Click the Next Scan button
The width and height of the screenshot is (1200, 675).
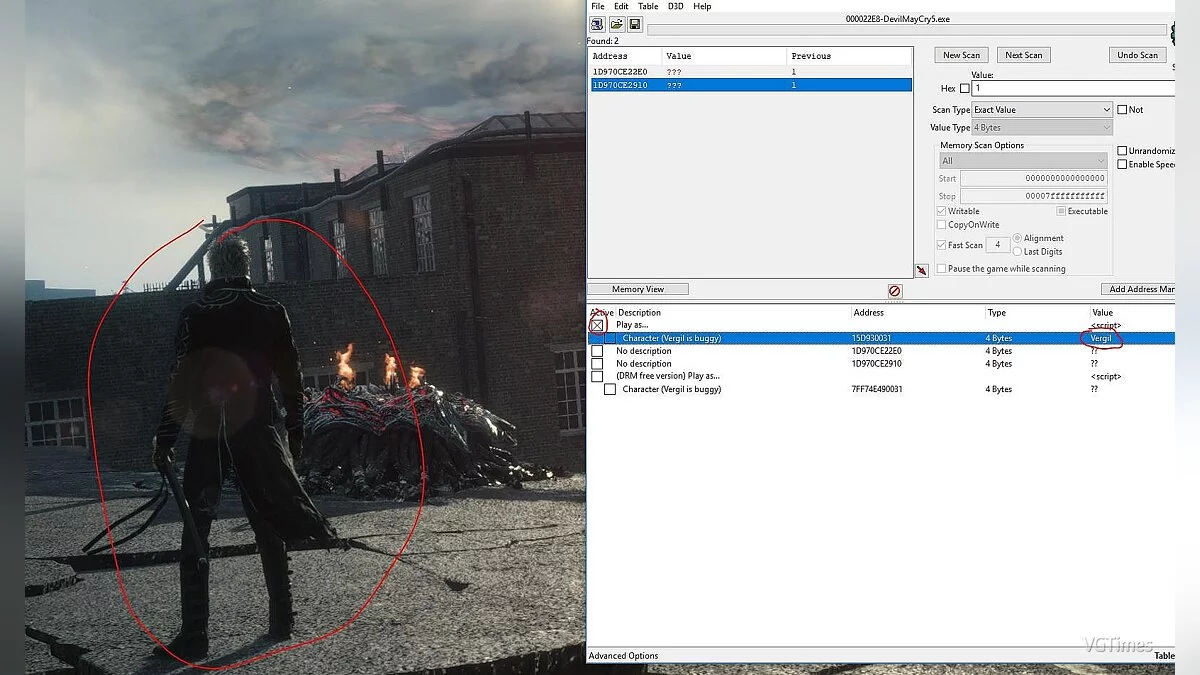1023,55
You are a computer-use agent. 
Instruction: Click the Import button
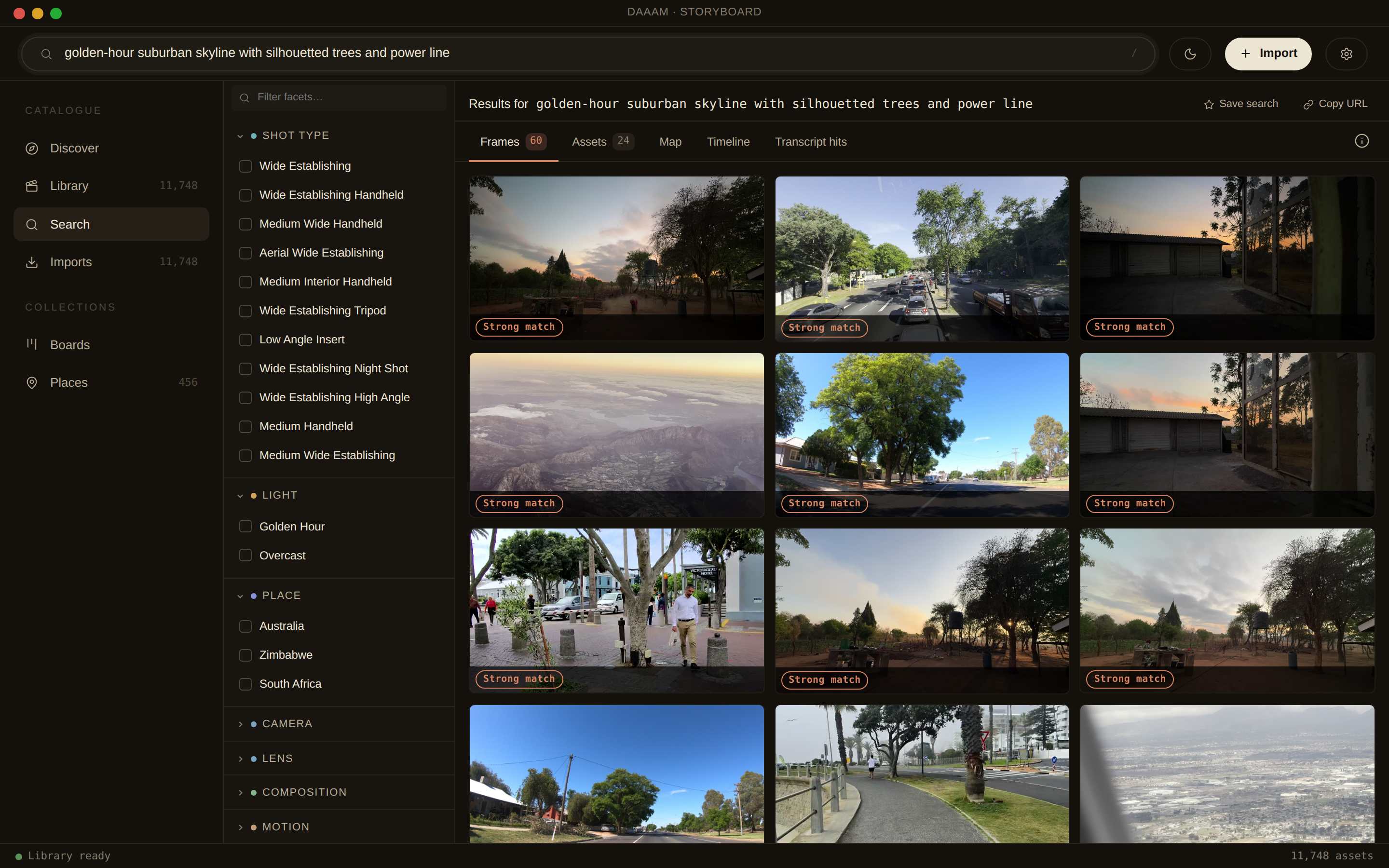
◇ ◇ ◇
## GIVEN INSTRUCTION
Rewrite the material above with "button" replaced by "icon" everywhere, changing nothing else. Leave the pictures out of your answer.

## WRITTEN SOLUTION
Click the Next Scan icon
The width and height of the screenshot is (1200, 675).
1023,55
You are a computer-use agent. 
Instruction: Click the Import icon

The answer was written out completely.